During Carlos Dávila’s provisional government, he was appointed intendant of Biobío Province on 30 June 1932, resigning the following month. In the 1932 parliamentary election he was elected deputy for the 19th Departmental Group (1933–1937); he left the seat upon entering the cabinet and was replaced by Pedro Freeman on 25 June 1934.

Under President Arturo Alessandri he served as:
- Minister of Labour (19 April 1934 – 31 March 1936), including presiding sessions linked to the International Labour Conference held in Santiago in early 1936.
- Minister of National Assets (31 March 1936 – 15 January 1937),
- Minister of Justice (24 March 1937 – 6 August 1937).

Under President Gabriel González Videla he returned as Minister of Labour from 8 August 1950 to 29 July 1952.

== Later activities ==
On 5 May 1956 Serani was appointed professor of civil law at the University of Chile Law School, a post he held until 1982. He was a member of the General Council of the Chilean Bar Association.
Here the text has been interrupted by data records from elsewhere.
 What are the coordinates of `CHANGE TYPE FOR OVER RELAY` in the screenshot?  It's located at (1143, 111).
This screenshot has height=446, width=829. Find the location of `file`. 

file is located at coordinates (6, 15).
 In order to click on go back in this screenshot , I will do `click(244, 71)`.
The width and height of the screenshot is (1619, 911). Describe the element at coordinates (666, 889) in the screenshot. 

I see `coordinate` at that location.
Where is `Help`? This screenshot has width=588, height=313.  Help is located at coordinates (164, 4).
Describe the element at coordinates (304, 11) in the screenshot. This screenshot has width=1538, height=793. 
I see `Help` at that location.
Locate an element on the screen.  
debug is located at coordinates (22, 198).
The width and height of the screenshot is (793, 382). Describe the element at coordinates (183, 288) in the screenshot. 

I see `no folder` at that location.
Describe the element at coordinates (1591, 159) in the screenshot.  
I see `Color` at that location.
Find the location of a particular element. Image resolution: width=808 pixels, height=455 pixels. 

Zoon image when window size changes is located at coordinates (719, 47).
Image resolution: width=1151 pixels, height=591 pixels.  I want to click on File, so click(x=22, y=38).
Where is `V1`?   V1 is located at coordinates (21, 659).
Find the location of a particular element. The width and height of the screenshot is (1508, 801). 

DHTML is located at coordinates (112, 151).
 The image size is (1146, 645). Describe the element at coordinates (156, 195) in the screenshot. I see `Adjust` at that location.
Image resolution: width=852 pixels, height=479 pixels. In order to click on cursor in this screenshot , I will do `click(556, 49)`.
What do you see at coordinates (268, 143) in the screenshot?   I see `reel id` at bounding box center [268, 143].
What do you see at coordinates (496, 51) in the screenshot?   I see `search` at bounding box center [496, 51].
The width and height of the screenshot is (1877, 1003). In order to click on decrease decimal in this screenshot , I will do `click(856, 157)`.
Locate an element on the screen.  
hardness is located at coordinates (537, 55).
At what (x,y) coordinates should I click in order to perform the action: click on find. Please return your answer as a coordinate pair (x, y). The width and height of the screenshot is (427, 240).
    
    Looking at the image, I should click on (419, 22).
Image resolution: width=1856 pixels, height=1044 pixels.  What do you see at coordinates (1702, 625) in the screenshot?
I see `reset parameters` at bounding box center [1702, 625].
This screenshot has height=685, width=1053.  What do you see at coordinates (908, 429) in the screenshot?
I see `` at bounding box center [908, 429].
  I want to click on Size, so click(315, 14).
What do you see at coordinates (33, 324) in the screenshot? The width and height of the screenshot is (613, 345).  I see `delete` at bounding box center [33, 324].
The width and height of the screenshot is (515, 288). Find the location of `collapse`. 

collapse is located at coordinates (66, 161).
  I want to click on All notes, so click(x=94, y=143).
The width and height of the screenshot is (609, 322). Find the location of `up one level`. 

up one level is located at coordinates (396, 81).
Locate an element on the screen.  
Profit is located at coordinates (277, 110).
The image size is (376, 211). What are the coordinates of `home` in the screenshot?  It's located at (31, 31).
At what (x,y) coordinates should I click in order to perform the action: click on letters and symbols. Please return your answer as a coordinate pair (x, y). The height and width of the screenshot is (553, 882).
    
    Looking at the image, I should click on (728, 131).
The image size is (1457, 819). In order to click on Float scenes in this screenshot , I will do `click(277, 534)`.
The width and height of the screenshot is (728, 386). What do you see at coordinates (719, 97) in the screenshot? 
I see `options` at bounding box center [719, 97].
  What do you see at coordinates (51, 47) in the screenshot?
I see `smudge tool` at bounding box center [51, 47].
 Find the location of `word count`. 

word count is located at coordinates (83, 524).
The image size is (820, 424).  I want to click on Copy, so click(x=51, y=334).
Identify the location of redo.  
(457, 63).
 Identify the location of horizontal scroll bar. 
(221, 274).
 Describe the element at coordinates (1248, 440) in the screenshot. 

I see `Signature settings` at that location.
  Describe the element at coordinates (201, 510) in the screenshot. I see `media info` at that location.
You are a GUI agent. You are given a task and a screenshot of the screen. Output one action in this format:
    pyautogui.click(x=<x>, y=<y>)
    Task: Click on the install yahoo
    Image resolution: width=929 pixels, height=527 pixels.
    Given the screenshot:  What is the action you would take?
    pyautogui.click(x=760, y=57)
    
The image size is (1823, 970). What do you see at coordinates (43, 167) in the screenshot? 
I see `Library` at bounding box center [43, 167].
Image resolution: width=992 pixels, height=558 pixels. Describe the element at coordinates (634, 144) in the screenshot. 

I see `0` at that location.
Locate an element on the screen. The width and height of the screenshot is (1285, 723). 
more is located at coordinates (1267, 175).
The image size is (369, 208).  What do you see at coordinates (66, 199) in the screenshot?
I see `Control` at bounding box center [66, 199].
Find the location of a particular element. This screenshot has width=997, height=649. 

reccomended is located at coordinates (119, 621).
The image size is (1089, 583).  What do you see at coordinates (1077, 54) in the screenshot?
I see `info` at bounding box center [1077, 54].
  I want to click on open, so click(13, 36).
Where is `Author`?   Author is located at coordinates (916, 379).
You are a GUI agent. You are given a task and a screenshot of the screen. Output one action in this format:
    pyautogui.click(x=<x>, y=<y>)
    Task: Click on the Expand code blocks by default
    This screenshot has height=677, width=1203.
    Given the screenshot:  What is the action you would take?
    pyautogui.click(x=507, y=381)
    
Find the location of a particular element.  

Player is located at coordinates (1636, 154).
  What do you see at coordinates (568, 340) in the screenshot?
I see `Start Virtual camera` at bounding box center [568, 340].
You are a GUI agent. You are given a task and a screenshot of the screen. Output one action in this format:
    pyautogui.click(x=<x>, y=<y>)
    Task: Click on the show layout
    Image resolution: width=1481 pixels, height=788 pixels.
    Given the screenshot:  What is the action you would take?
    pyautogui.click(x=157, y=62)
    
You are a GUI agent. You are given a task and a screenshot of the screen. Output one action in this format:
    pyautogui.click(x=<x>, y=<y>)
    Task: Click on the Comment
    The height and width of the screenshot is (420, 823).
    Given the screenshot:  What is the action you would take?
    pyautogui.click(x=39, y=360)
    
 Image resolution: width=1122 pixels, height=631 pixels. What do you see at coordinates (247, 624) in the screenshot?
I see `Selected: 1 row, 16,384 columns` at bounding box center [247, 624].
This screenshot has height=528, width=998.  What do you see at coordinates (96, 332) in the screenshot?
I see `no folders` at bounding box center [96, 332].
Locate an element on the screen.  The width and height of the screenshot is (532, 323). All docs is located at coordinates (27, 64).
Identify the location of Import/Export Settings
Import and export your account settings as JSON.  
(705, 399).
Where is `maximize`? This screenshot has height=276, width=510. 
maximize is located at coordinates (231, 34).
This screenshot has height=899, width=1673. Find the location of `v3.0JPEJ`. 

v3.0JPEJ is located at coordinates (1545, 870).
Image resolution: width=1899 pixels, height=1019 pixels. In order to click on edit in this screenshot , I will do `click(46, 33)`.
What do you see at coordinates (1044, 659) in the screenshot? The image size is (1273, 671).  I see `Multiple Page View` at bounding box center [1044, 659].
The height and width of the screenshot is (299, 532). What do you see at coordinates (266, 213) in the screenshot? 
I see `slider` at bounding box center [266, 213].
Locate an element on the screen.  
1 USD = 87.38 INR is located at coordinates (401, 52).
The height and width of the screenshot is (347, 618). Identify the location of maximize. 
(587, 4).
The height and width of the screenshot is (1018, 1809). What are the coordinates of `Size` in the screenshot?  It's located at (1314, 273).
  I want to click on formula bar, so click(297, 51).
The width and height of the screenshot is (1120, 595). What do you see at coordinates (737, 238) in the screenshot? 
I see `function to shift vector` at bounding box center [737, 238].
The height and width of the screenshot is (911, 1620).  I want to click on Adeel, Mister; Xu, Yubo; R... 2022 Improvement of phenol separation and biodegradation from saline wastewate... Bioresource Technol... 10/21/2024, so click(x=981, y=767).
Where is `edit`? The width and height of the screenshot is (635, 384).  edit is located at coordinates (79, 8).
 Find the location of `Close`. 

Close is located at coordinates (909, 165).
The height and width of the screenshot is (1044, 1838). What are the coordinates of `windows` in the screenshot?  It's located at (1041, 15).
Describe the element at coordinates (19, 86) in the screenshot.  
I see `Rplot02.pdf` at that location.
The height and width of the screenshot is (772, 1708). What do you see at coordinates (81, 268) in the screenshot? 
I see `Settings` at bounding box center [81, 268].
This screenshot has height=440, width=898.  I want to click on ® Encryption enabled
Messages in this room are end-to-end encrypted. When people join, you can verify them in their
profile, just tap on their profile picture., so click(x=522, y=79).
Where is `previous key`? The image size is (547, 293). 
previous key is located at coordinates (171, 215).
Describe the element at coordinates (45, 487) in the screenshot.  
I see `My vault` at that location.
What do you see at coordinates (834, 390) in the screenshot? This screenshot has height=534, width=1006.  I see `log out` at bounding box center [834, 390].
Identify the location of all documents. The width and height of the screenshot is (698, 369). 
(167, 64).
He also worked as a forestry entrepreneur, purchasing the “El Trapiche” estate near Coipue (Curepto) in the early 1950s, and owned the newspaper El Ideal of Mulchén.

A Freemason since 1925, Serani served as Grand Master of the Grand Lodge of Chile (4 June 1954 – 17 June 1957). During his tenure the 1955 Masonic Constitution was promulgated and Decree No. 318 (1955) established the Instruction Program for the three symbolic degrees.

Serani received the Order of Isabella the Catholic. He died in Santiago on 23 March 1982.